Extension columns for ETL auditing & lineage

quinnt · August 25, 2020, 8:44pm

We have an interest in using the CDM as the basis for a research data warehouse (as perhaps others do also). Therefore, we are “extending” the CDM to include columns that pertain specifically to the ETL processes that load and update records in our tables. They include columns for transparent data lineage (back to records in the source) and version history/change data capture (CDC). As a contribution to the community, I’m sharing our data warehouse ETL columns (see attachment). Please note that the data types are specific to SQL Server.
etl_audit_columns_OMOP.xlsx (10.3 KB)

quinnt · August 25, 2020, 8:58pm

Not apparent from this simple list of ETL columns is our approach for capturing the version history of records. As an example: We have a person_version table that mirrors the person table, except that person_id is a foreign key and etl_person_version_id is the primary key. The current version of each record is stored in the person table, while every historical (ie, superseded) version of a record is stored in the person_version table.

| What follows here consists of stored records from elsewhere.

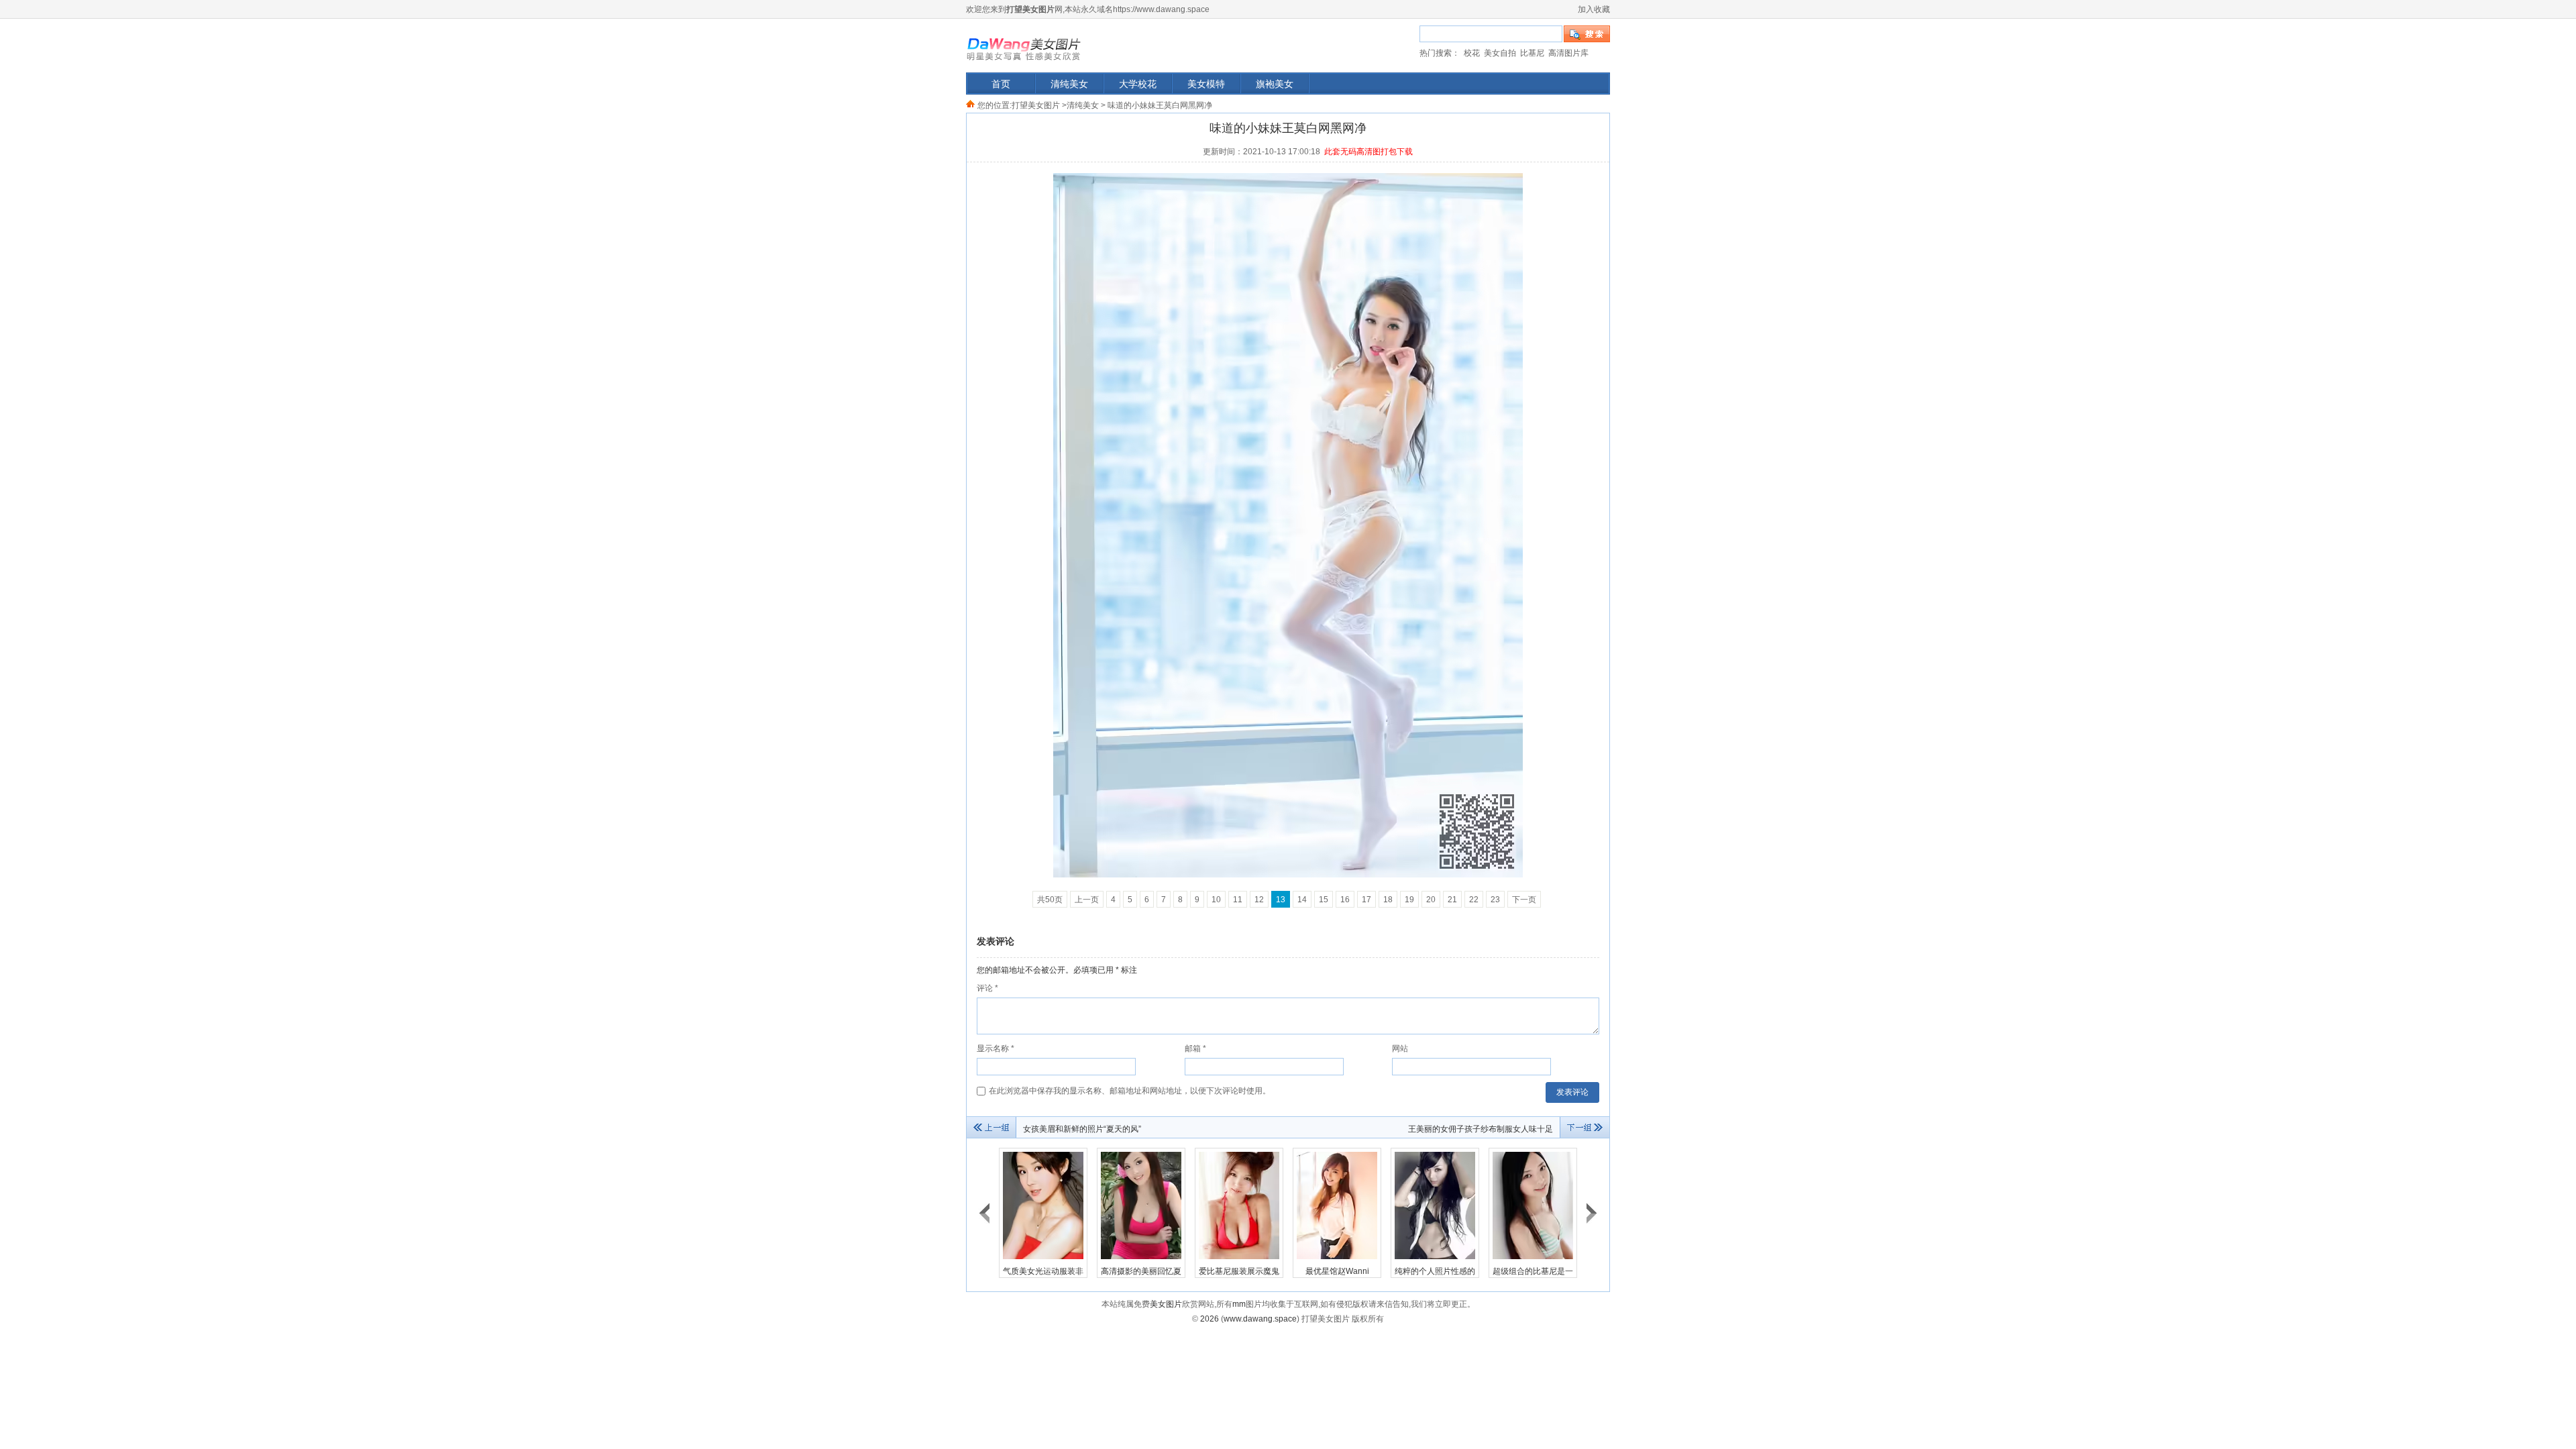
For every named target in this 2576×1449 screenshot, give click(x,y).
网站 (1400, 1048)
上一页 (1087, 899)
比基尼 (1532, 53)
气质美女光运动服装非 (1043, 1271)
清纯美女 (1069, 83)
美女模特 (1206, 83)
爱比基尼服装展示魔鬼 (1239, 1271)
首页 (1000, 83)
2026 (1209, 1319)
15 (1323, 899)
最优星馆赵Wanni (1337, 1271)
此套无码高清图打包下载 (1368, 151)
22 (1474, 899)
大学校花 (1138, 83)
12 (1259, 899)
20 (1431, 899)
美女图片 (1166, 1304)
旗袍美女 (1274, 83)
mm (1239, 1304)
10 (1216, 899)
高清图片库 (1568, 53)
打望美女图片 (1023, 43)
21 (1452, 899)
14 (1302, 899)
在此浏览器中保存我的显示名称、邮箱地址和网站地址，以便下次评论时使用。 (1130, 1090)
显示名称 (995, 1048)
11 (1237, 899)
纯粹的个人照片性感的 (1435, 1271)
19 (1409, 899)
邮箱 (1195, 1048)
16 (1345, 899)
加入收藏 (1594, 9)
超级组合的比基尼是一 (1533, 1271)
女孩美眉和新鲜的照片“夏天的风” (1082, 1129)
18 (1388, 899)
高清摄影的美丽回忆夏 (1141, 1271)
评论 (987, 988)
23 (1495, 899)
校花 (1472, 53)
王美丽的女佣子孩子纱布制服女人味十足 (1480, 1129)
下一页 (1524, 899)
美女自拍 (1500, 53)
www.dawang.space (1260, 1319)
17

We detect a record version change by computing the hash value of a newly arrived record from the source and comparing its hash value to the one currently in the person table. Sometimes new source records do not result in a new OMOP record version. Why? Because we load only a subset of columns from the source record and we care to capture the change history of only a subset of those columns.

The rationale for this approach is apparent: Most users only care about the “latest and greatest” version of each record in the person table. Only in rare cases do we need to query the change history. Consequently, we save on storage by not saving the latest version in person_version, at the expense of needing a UNION operation when we do need the full history.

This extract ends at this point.